Most mainstream economists agree that the last thing the federal government should do during a recession is cut spending. Reducing government jobs, or cutting government programs that maintain consumer spending in a way that indirectly creates jobs, is the last thing we need when the economy is already contracting. But that’s exactly what would happen under a balanced budget requirement.

Recessions often cause budget crunches because they reduce revenues (because fewer people and businesses are generating income and paying taxes) and increase government spending (because more people receive unemployment insurance and other benefits). These automatic reductions in taxes and increases in spending can stabilize the economy to an extent. But a balanced budget requirement would make it far more likely that Congress would respond to a recession-induced budget crunch by slashing unemployment insurance and other programs that help offset the economic contraction.

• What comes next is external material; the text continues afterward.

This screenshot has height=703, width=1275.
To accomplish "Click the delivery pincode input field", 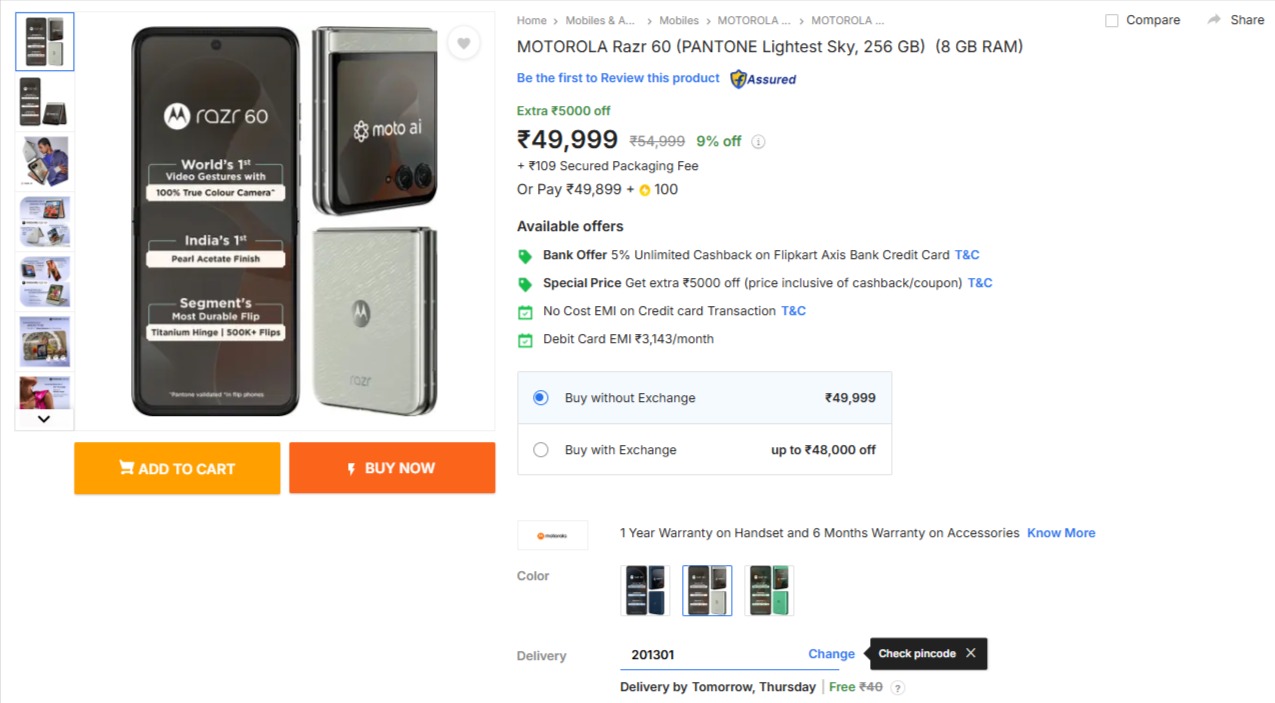I will point(710,655).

That’s why Macroeconomic Advisers found that if Congress had to cut spending to balance the budget in 2012, another 15 million people would become unemployed and economic growth would drop from an expected 2 percent to negative 17 percent.

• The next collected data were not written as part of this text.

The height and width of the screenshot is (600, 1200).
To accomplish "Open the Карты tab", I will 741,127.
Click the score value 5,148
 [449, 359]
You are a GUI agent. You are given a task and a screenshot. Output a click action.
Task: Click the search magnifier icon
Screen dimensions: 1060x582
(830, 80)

Such a proposal would seem too outrageous to even be discussed seriously —  except that a majority of the House of Representatives just voted for it. (The measure thankfully did not receive the two-thirds vote requires for approval of a constitutional amendment.)

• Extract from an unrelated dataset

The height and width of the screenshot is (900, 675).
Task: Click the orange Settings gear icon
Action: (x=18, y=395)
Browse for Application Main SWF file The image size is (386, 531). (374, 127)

The version considered today would not take effect for five years, but it’s important to remember that even the most conservative deficit-reduction plans discussed today would not result in a balanced budget for decades. And America will undoubtedly face recessions in the future when the balanced budget requirement would be in effect.

Citizens for Tax Justice has joined 275 other national organizations on a letter to members of Congress blasting the proposed balanced budget amendment as, to borrow the term used by Macroeconomic Advisers, “catastrophic.”

And just in case you were wondering, the balanced budget amendment considered today was the less extreme of the two versions that have been discussed lately. The version supported by anti-tax activist Grover Norquist would require approval by two-thirds of both chambers of Congress to pass any revenue increase, ensuring that efforts to balance the budget during recessions would definitely be done entirely through spending cuts and have the effects described above. Of course, the fact that a proposal is slightly less extreme than the one preferred by Grover Norquist is no indication that it’s a great idea.

Many lawmakers have apparently decided that they would address difficult fiscal problems with what seems like a simple answer. A rule making Congress balance the federal budget every year probably sounds reasonable to many people until they learn of the horrific consequences. Lawmakers have no such excuse, because they and their staffs are quite aware of mainstream economic research, which this recent report only reaffirms.

Make no mistake; those lawmakers who voted today for the balanced budget amendment have voted to destroy millions of jobs during a recession.